— start of Text block —

John Drayton II (June 22, 1766 – November 27, 1822) was Governor of South Carolina and a United States district judge of the United States District Court for the District of South Carolina.

Education and career

Born on June 22, 1766, in Charleston, Province of South Carolina, British America, to William Henry Drayton and Dorothy Golightly, Drayton read law in 1788 at the Inner Temple in London, England. He engaged in private practice in Charleston, South Carolina in 1788, from 1789 to 1794, from 1796 to 1798, and from 1811 to 1812. He was a warden (assistant to the intendant) for Charleston starting in 1788. He was a rice planter in Georgetown County, South Carolina from 1794 to 1822. He was a member of the South Carolina House of Representatives from 1792 to 1796. He was Lieutenant Governor of South Carolina from 1798 to 1800. He was Governor of South Carolina from 1801 to 1803, and from 1809 to 1810. He was the Intendant (Mayor) of Charleston from 1803 to 1805. He was a member of the South Carolina Senate from 1805 to 1808. He was a member of the Democratic-Republican Party.

Federal judicial service

Drayton was nominated by President James Madison on May 4, 1812, to a seat on the United States District Court for the District of South Carolina vacated by Judge Thomas Bee. He was confirmed by the United States Senate on May 7, 1812, and received his commission the same day. His service terminated on November 27, 1822, due to his death in Charleston.

Notable case

Drayton issued perhaps the earliest judicial decision holding that, under the laws of the United States, slaves captured in time of war on enemy ships could not be claimed as property.

— end of Text block —

# [Required tasks]
A. From the Drayton biography, list each period in which he was in private practice in Charleston.
B. Please reproduce every one of the rows below word for word, and leave the pictures out.

— start of Entries provided —

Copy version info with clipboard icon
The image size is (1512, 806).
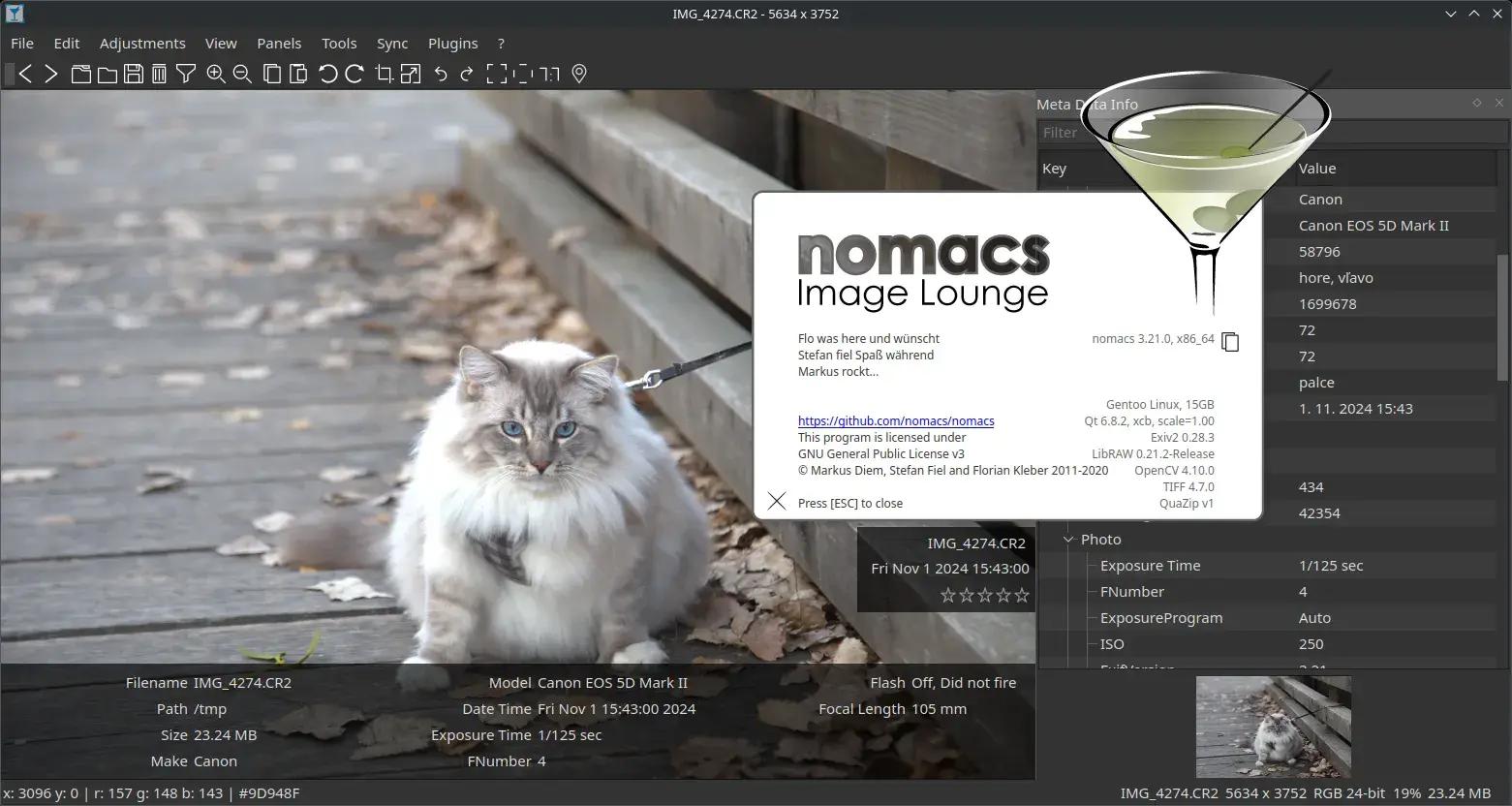pos(1230,341)
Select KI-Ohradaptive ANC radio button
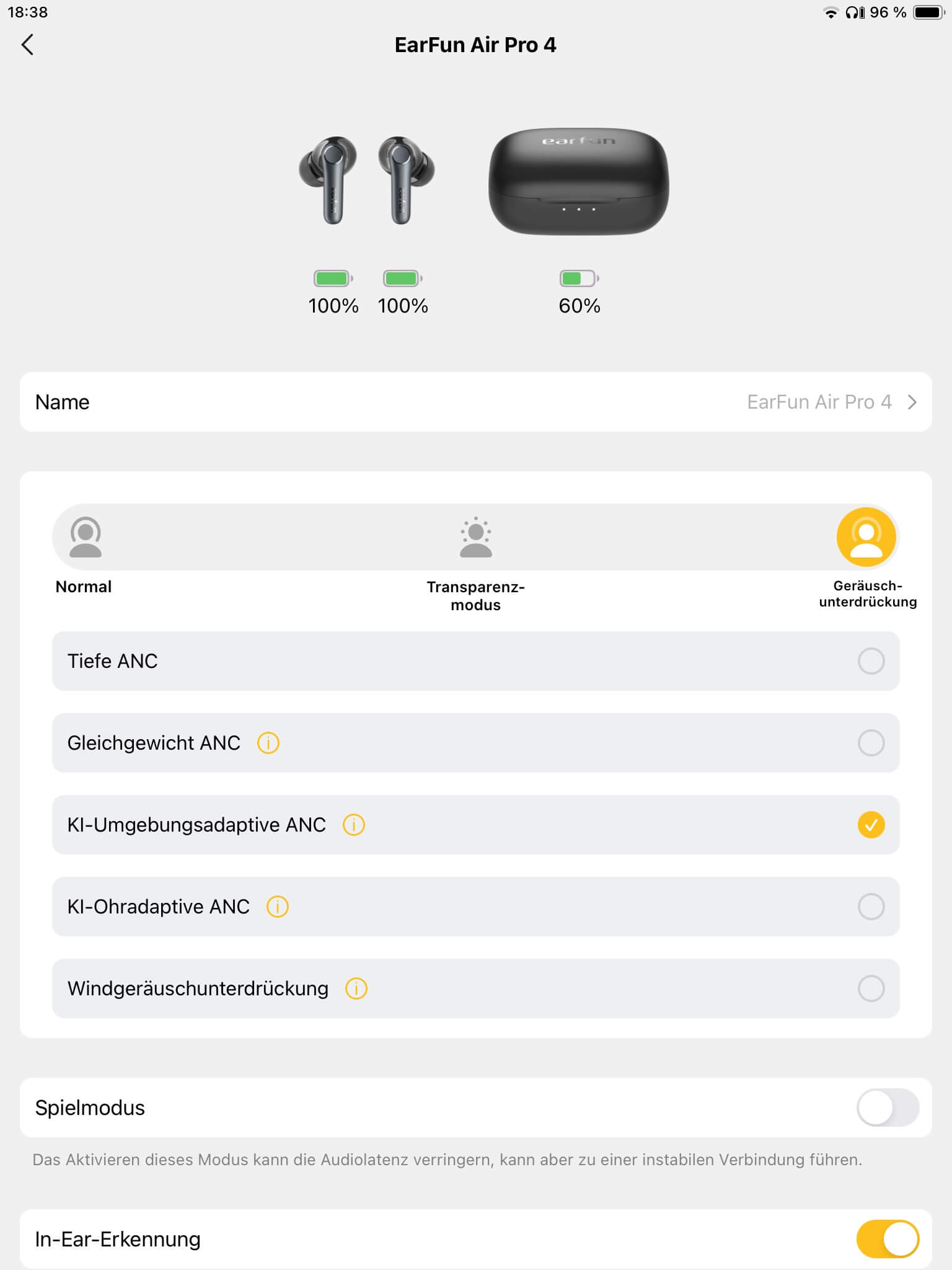The image size is (952, 1270). [x=871, y=907]
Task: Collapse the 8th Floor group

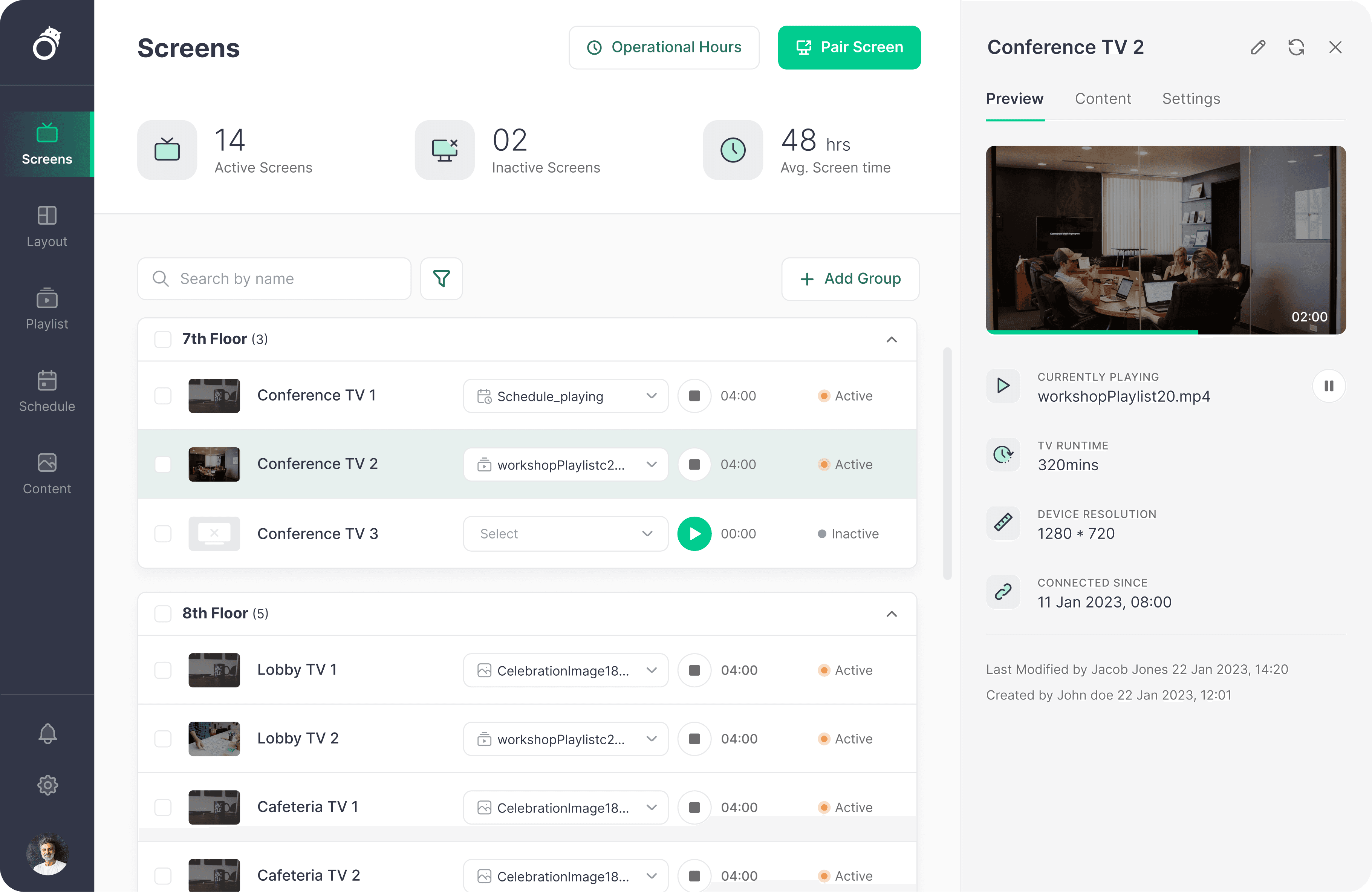Action: coord(891,614)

— end of Entries provided —

# [Full answers]
A. 1788; 1789 to 1794; 1796 to 1798; 1811 to 1812

B.
Copy version info with clipboard icon
The image size is (1512, 806).
pos(1230,341)
Select KI-Ohradaptive ANC radio button
The image size is (952, 1270). [x=871, y=907]
Task: Collapse the 8th Floor group

Action: coord(891,614)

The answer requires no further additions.